Бальзак, самый, может быть, трудоспособный и самый честолюбивый из всех гениев, пишет в «Провинциальной музе»:
«Правда, мозг повинуется только своим собственным законам; он не признает ни требований жизни, ни велений чести; прекрасное произведение не создаётся потому, что умирает жена, что надо заплатить позорные долги или накормить детей; тем не менее не существует больших талантов без большой воли. Эти две силы-близнеца необходимы для сооружения громадного здания славы. Люди избранные всегда поддерживают свой мозг в деятельном состоянии, как рыцари былых времён держали наготове своё оружие. Они укрощают лень, отказываются от волнующих наслаждений; если же уступают потребности в них, то только в меру своих сил. Таковы были… все люди, развлекающие, поучающие или ведущие за собой свою эпоху. Воля может и должна быть предметом гордости гораздо больше, нежели талант. Если талант — это развитая природная склонность, то твёрдая воля — это ежеминутно одерживаемая победа над инстинктами, над влечениями, которые воля обуздывает и подавляет, над прихотями и преградами, которые она осиливает, над всяческими трудностями, которые она героически преодолевает».

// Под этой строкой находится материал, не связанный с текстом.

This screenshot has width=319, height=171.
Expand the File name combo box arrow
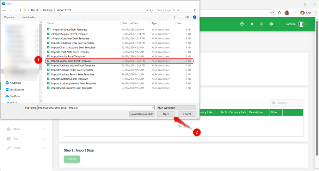[x=153, y=108]
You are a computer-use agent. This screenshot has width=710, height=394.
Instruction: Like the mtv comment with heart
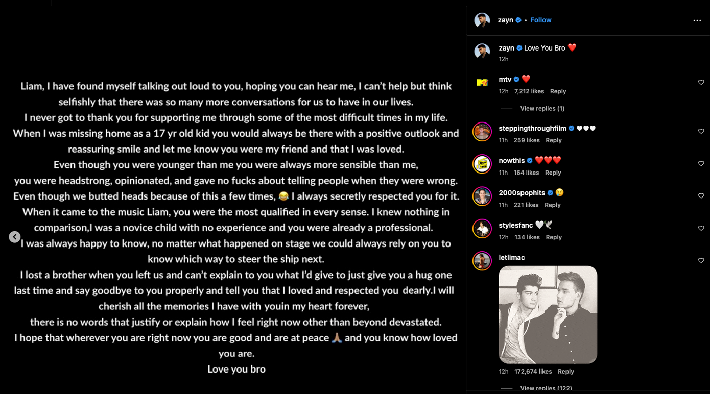(701, 82)
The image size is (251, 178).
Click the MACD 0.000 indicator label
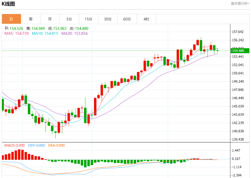15,145
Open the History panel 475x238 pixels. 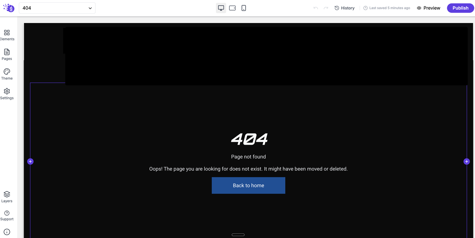[344, 8]
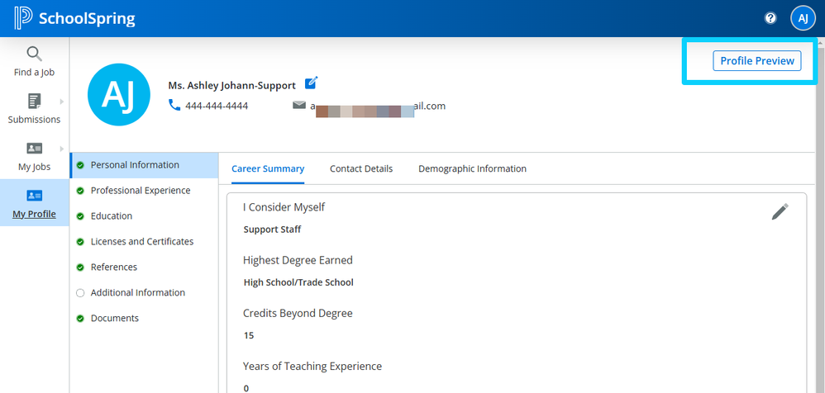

Я не сумасшедший, считающий себя гением, и не воображаю, что бог знает как преуспел в том, чтобы «развлекать, поучать и вести за собой свою эпоху». Себя, как и многих своих коллег, я считаю дорожным рабочим, прокладывающим путь большим талантам, которые придут после нас. Это тоже почётная работа, и, в конце концов, должен же её кто-то делать. Но и этот труд требует немалой дисциплины, немалой силы воли, и если впрямь произойдёт чудо и мой характер сегодня изменится, то мне хотелось бы, чтоб эти две его составные части намного выросли.
Примите к сведению, друзья мои, эту застольную речь «новорождённого», произнесённую им в южных широтах Индийского океана, на отчаянно встряхиваемом теплоходе «Кооперация»!
Вчера в Одессу прибыла «Россия», доставившая из Александрии на родину часть сотрудников второй экспедиции.